As shown in fig. 2, an embodiment of the present disclosure provides an apparatus for name retrieval, including: a first obtaining module 201, a second obtaining module 202, a third obtaining module 203, a fourth obtaining module 204, a fifth obtaining module 205 and a feedback module 206; the first obtaining module 201 is configured to obtain a name of a person to be retrieved, which is input by a user, and obtain a user name corresponding to the user; the second obtaining module 202 is configured to retrieve a plurality of candidate names corresponding to the names of the people to be retrieved from a preset graph database, and obtain the relevancy corresponding to each candidate name according to a preset score rule; the third obtaining module 203 is configured to obtain the number of edges between each candidate name and the user name in the graph database; the nodes of the graph database are pre-stored names, and the edges of the graph database are used for reflecting the organization relationship among the nodes; the fourth obtaining module 204 is configured to obtain an organization relationship score corresponding to each candidate name according to each number of edges; the fifth obtaining module 205 is configured to obtain the ranking weight of each candidate name according to each relevancy and each organizational relationship score; the feedback module 206 is configured to rank the candidate names according to the ranking weights, and feed back the candidate names to the user according to the ranking.
By adopting the device for searching the names, a second acquisition module is used for searching a preset graph database to obtain a plurality of alternative names corresponding to the names of the people to be searched, the correlation degree corresponding to each alternative name, a third acquisition module is used for acquiring the number of edges between each alternative name and a user name in the graph database, and a fourth acquisition module is used for respectively acquiring the organization relation scores corresponding to each alternative name according to the number of the edges; the fifth acquisition module respectively acquires the ranking weight of each candidate name according to the corresponding relevancy and organization relationship score of each candidate name; the feedback module feeds back each candidate name to the user according to the ranking weight, so that the retrieval feedback can be carried out according to the corresponding relevancy and the organizational relationship score of each candidate name under the condition that the user forgets to remember the name to be retrieved, the possibility of finding the name which the user wants to retrieve is increased, and the use experience of the user in retrieving the name is improved.
Optionally, the second obtaining module is configured to obtain the relevancy corresponding to each candidate name according to a preset score rule by the following method, including: respectively determining the number of words in each alternative name which are not matched with the name of the person to be retrieved; multiplying the number of words in each alternative name which are not matched with the name of the person to be retrieved by a preset basic score to obtain a value to be deducted of each alternative name; and respectively subtracting the score to be deducted of each candidate name by using the preset full score to obtain the corresponding relevancy of each candidate name.

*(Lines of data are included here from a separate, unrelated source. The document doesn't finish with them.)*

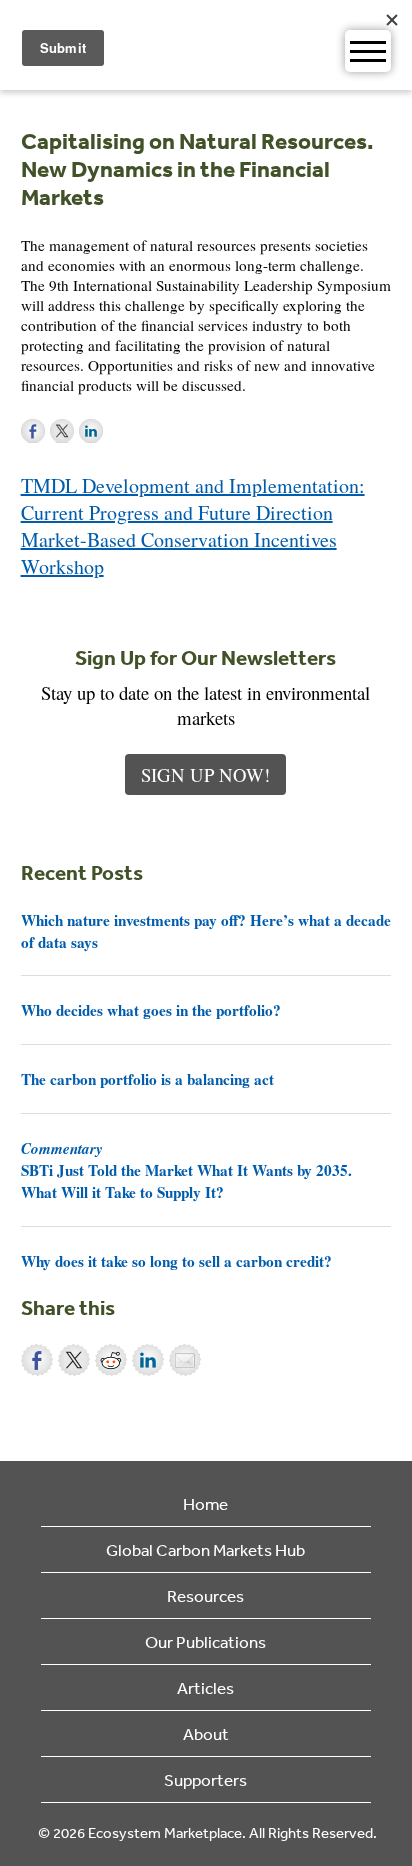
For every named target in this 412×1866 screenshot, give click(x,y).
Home (205, 1503)
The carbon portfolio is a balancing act (147, 1079)
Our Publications (205, 1641)
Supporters (205, 1779)
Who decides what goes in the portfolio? (151, 1010)
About (206, 1733)
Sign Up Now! (205, 774)
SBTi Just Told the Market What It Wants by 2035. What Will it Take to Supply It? (186, 1170)
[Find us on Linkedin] (91, 431)
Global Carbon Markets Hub (205, 1549)
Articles (205, 1687)
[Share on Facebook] (37, 1360)
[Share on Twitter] (74, 1360)
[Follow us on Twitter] (62, 431)
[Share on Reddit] (111, 1360)
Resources (205, 1595)
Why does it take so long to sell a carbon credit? (176, 1261)
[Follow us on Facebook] (33, 431)
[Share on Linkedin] (148, 1360)
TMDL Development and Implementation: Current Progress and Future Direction (193, 499)
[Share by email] (185, 1360)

Optionally, the fourth obtaining module is configured to obtain the organization relationship score corresponding to each candidate name according to each number of edges by the following method, including: respectively acquiring preset scores corresponding to the alternative names; and respectively acquiring organization relation scores corresponding to the alternative names according to the number of the edges and the preset values.
Optionally, the fourth obtaining module is configured to obtain the preset score corresponding to each candidate name by the following manners, including: acquiring historical retrieval data of a user, respectively acquiring retrieval times corresponding to all alternative names in the historical retrieval data, and acquiring the total retrieval times of the user; dividing each retrieval frequency by the total retrieval frequency of the user to obtain the percentage of the retrieval frequency corresponding to each alternative name; and determining the percentage of the retrieval times corresponding to each candidate name as a preset score corresponding to each candidate name.
Optionally, the fourth obtaining module is configured to obtain the organization relationship score corresponding to each candidate name according to each number of edges and each preset score by the following method, including: and respectively acquiring the reciprocal of each number of edges, and multiplying each reciprocal by the preset score corresponding to each alternative person name to obtain the organization relation score corresponding to each alternative person name.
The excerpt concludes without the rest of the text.